[EXTRACTED RECORDS Boundary: Start]

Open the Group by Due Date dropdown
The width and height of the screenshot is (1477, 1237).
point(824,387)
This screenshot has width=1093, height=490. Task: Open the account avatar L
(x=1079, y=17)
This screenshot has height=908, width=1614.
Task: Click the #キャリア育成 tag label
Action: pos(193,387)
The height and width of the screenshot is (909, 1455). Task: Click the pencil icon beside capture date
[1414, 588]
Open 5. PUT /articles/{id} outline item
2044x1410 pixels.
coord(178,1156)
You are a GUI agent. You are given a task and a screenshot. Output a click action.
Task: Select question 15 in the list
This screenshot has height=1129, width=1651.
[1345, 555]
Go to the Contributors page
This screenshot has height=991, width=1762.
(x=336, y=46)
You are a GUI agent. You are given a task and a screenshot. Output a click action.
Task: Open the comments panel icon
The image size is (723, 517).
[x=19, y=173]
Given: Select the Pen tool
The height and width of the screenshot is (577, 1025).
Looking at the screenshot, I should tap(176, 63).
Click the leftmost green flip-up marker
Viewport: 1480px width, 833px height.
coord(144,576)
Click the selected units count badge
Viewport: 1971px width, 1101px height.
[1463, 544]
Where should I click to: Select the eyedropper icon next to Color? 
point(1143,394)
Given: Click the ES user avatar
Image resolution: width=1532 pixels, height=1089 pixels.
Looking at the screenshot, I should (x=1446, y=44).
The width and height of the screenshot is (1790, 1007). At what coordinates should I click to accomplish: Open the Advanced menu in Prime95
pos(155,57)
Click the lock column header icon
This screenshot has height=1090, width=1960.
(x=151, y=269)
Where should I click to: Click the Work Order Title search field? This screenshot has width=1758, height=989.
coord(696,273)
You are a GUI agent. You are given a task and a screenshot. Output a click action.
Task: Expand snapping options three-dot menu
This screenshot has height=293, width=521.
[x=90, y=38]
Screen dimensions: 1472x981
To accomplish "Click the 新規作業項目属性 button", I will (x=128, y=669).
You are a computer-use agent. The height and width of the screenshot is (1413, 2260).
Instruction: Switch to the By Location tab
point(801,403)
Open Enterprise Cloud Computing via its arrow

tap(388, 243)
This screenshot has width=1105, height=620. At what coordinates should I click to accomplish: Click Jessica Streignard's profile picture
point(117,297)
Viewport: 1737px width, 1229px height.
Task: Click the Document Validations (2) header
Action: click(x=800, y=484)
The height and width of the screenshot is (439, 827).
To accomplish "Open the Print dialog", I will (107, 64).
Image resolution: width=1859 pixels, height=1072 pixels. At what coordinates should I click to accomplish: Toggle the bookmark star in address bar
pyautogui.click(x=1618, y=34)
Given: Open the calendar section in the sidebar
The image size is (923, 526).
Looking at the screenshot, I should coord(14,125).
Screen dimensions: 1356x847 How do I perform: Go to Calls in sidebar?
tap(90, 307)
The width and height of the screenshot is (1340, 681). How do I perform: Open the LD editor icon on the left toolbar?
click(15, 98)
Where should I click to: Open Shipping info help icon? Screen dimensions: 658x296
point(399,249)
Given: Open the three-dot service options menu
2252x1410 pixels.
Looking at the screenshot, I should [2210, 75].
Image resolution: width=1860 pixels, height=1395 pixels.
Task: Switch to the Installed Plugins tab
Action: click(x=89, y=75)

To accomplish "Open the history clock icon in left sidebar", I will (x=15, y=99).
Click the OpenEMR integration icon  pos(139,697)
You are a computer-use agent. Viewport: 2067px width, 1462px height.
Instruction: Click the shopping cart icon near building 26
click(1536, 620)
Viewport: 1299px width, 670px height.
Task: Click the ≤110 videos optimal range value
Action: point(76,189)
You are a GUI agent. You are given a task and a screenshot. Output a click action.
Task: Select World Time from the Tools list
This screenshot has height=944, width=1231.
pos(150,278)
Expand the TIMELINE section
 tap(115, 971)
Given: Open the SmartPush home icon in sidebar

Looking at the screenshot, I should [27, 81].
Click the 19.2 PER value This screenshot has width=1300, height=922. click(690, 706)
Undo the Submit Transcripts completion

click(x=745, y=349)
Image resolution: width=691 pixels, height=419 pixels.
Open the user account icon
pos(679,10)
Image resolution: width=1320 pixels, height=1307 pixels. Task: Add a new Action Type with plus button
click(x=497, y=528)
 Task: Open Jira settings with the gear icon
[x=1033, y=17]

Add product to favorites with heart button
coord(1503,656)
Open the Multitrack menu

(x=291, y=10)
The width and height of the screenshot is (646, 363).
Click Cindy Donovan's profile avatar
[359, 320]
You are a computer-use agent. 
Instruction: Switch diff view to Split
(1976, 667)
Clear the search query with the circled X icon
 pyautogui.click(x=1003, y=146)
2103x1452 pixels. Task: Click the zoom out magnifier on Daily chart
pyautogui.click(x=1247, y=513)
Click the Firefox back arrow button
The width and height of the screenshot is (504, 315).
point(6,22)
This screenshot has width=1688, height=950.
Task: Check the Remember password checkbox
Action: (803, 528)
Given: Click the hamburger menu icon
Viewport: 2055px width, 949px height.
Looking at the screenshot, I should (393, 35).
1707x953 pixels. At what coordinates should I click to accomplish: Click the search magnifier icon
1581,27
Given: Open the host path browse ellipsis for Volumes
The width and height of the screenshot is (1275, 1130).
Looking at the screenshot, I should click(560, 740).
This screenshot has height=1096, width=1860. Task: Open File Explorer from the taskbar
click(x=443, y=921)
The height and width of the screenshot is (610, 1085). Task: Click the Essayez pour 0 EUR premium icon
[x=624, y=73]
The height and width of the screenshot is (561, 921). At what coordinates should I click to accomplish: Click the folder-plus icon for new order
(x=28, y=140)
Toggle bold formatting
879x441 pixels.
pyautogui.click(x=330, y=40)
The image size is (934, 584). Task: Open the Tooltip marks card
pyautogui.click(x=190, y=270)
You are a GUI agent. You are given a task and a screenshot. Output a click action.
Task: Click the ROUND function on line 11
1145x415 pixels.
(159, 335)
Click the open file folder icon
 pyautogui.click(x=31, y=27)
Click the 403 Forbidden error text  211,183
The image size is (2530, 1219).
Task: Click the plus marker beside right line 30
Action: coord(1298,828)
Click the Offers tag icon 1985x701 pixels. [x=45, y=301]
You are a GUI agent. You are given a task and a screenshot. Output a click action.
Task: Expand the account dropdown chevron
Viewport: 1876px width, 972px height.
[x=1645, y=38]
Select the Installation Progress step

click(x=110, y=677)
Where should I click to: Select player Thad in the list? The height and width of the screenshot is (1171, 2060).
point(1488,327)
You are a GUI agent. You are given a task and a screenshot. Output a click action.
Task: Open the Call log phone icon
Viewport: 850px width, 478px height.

[EXTRACTED RECORDS Boundary: End]

→ **TASK ITEM**
What lines above contain "options"? Copy them out.

→ **EXPECTED ANSWER**
Task: Expand snapping options three-dot menu
Given: Open the three-dot service options menu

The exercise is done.